Beggs must have learnt from his first prison stretch to hide forensic evidence where he could and in the ten days between the murder and a police search of his property, the police found that part of the decorative fabric in the apartment had recently been replaced. Carpets had been removed and replaced. Over the following days Beggs made numerous return journeys to Belfast and eventually escaped to Amsterdam.

Propensity for wounding

His second trial, in October 2001, heard evidence what was contrary to the Court of Appeal decision, about Beggs’ propensity for wounding other men. This time, however, it was not considered prejudicial and he was found guilty and sentenced (again) to life imprisonment. In the last twenty years Beggs has launched one appeal after another, but it looks like he has little chance of a second release.

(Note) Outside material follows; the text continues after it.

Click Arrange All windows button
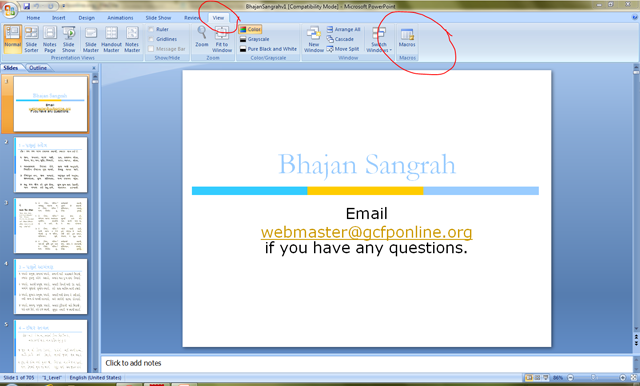Screen dimensions: 640x386 point(344,29)
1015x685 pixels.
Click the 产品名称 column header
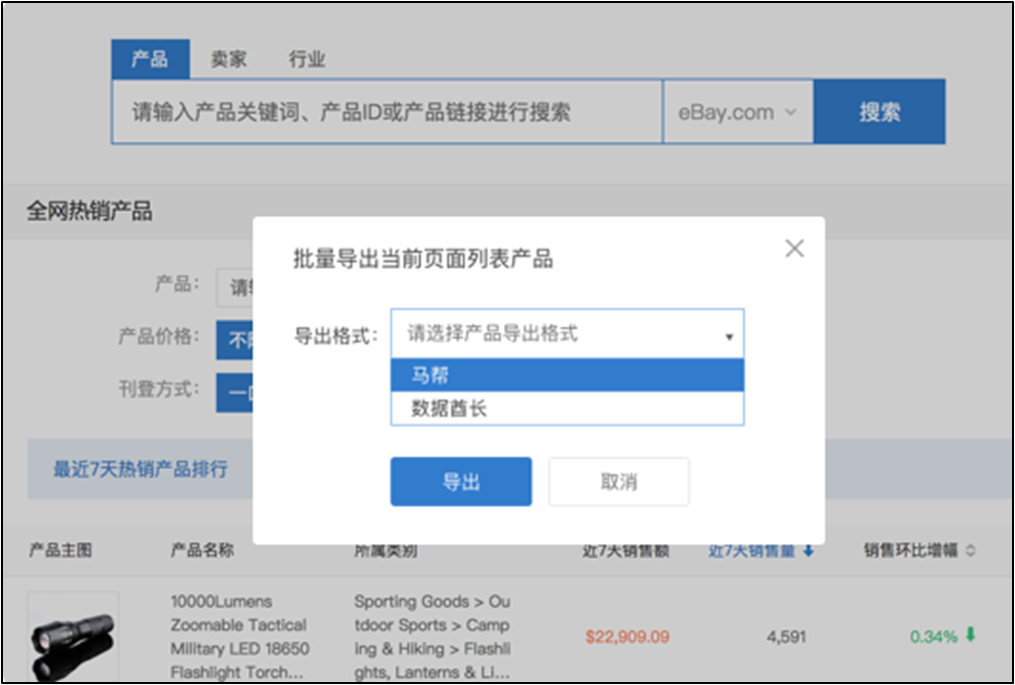click(202, 551)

The jury in the second trial concluded that the Beggs had lured his victims back to his home. A question that needs to be asked is how the Court of Appeal came to the decision to free a murderer after the first conviction. Was it the case that Beggs was able to influence members of the Establishment to his own advantage? No review has been carried out into the Appeal and the fact that another gay man was killed as a result of his release.

Justice for working people

The Establishment cannot be trusted to ensure justice for working people, even in regards to criminal justice. In the last thirty years working class youth have been caught up in a catch-all charge of “Joint Enterprise” which can apply to all crimes, but in recent times has been used as a highly effective way of prosecution in cases involving groups of young men. The joint enterprise rule allows the prosecution of members of a group, for murder for example, even if it cannot be proved which member of a group actually inflicted the fatal blow. It is highly controversial because it lowers the burden of proof for the prosecution and allows some who might be physically remote from a crime, or not even players at all, to be swept up in a prosecution and convicted on the basis that they were all “in it together”.

It is nearly impossible in the courts to provide a defence to a charge that the defendants “could” have foreseen violent acts by their associates: it means that by being in the same location you are guilty.  

This is the kind of justice that working-class youngsters have to face. But in contrast, consider the Oxford University Bullingdon Club, a posh-boys’ club exclusively reserved for the sons of the very rich – Tory MPs, Boris Johnson, David Cameron and George Osborne were all members (picture above). Would they face the same justice as working-class youth?  

Well, in December 2004, a group of these Bullingdon toffs went on a drunken rampage, wrecking the White Hart pub in Fyfield, near Oxford, intimidating waiting staff. Waitress Nicola Rees, speaking to the BBC, said: “They were acting out some kind of ritual. It was not through excess drinking, it was planned. They were not really drunk or throwing up. They had not come here to eat, they had come to trash the place. Apparently, it’s been going on for years. It’s some kind of tradition.” 

Yet out of these fourteen posh hooligans, only four were arrested and fined just £80, pocket money for them. This was a planned as a ‘joint enterprise’ but there was no prosecution of these rich toffs.

Privilege is a product of a class system and in the criminal justice system reflects that privilege. What is required is for criminal justice to reflect society and not be the product of ruling class.